Dix jours seulement après l’explosion ayant visé une voiture de l’ambassade américaine, et six semaines après celle ayant coûté la vie au général El-Hajj, les Beyrouthins comptent à nouveau leurs morts : quatre personnes ont péri ce vendredi matin, en banlieue de Beyrouth, sous l’échangeur d’une autoroute à l'est de la ville. Parmi elles, le capitaine Wissam Eid, membre des Forces de sécurité intérieures (FSI, équivalent de la police nationale) qui était en charge de plusieurs enquêtes anti-terroristes, selon le chef des FSI, Achraf Rifi.

«Personne n’est à l’abri», s’indigne Pierre, un architecte qui conduisait son imposant 4x4 vers le site quelques secondes avant l’explosion. Il regarde son véhicule, moucheté d’éclats de bétons et de métal. Lui n’a rien : «C’est un petit miracle que je sois encore en vie. A quelques minutes près, j’y serais resté. Avant, c’étaient les politiciens et les députés qui étaient visés. Maintenant, ce sont les militaires, les diplomates, les FSI… Où est-ce que ça va s’arrêter ? Et les gens qui sont morts aujourd’hui, et leurs familles, qui va s’en occuper ? », poursuit-il des trémolos dans la voix.
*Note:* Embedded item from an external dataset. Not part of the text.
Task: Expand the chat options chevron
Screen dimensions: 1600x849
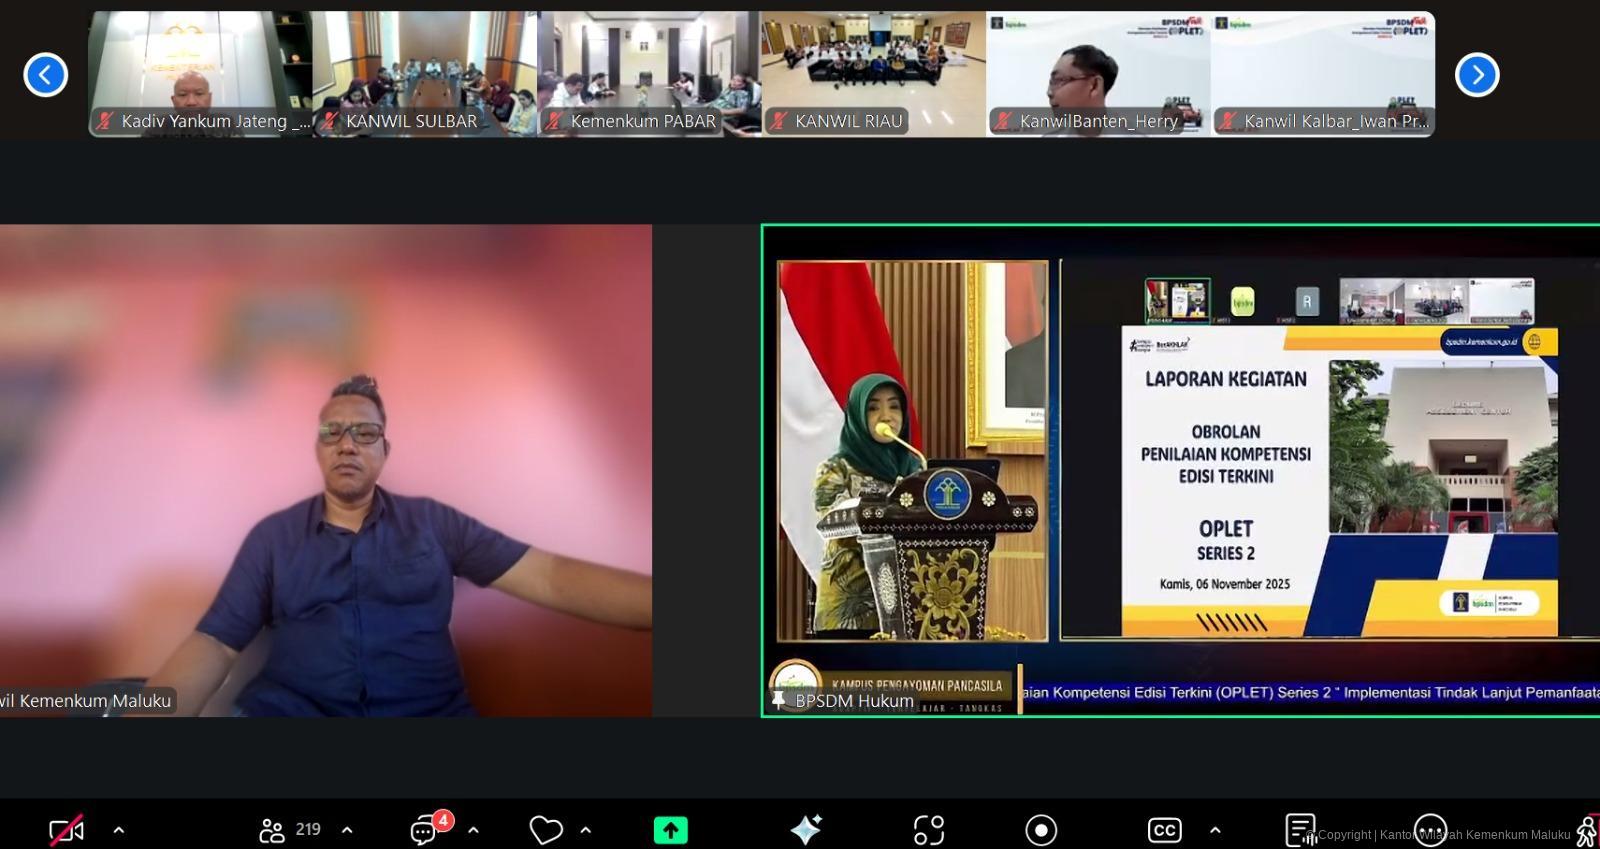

Odeur de métal et d'étincelles
Dans les alentours de la zone de l’attentat, des amas de terre, des bouts de ciments, de verre et d’acier ont recouvert la chaussée, y compris de l’autoroute surplombant la scène. L’odeur de métal et d’étincelles remplit l’air. Sous un soleil radieux, des curieux affluent, et prennent des risques inconsidérés en enjambant le mètre séparant deux bretelles d’autoroute, pour pouvoir mieux voir.

Stress
En contre bas, les militaires s’énervent contre les badauds et les journalistes. Les carcasses de très nombreuses voitures fument encore. «Allez vous-en, quand même ! Pourquoi restez-vous là ?», hurle un soldat de l’armée libanaise. Le stress est palpable parmi les membres des forces de l’ordre, dont l’image a été singulièrement ternie jeudi après des tirs contre des manifestants de l’opposition à Baalbeck (un enfant de 9 ans a été blessé).

Week-end tendu
Alors que le Liban attend un week-end très tendu – le Hezbollah a annoncé une «possible journée d’action» dimanche au moment du sommet des ministres des Affaires étrangères arabes –, ce 29e attentat en 3 ans et demi ajoute un nouveau voile de fumée sur une situation politico-sécuritaire très instable.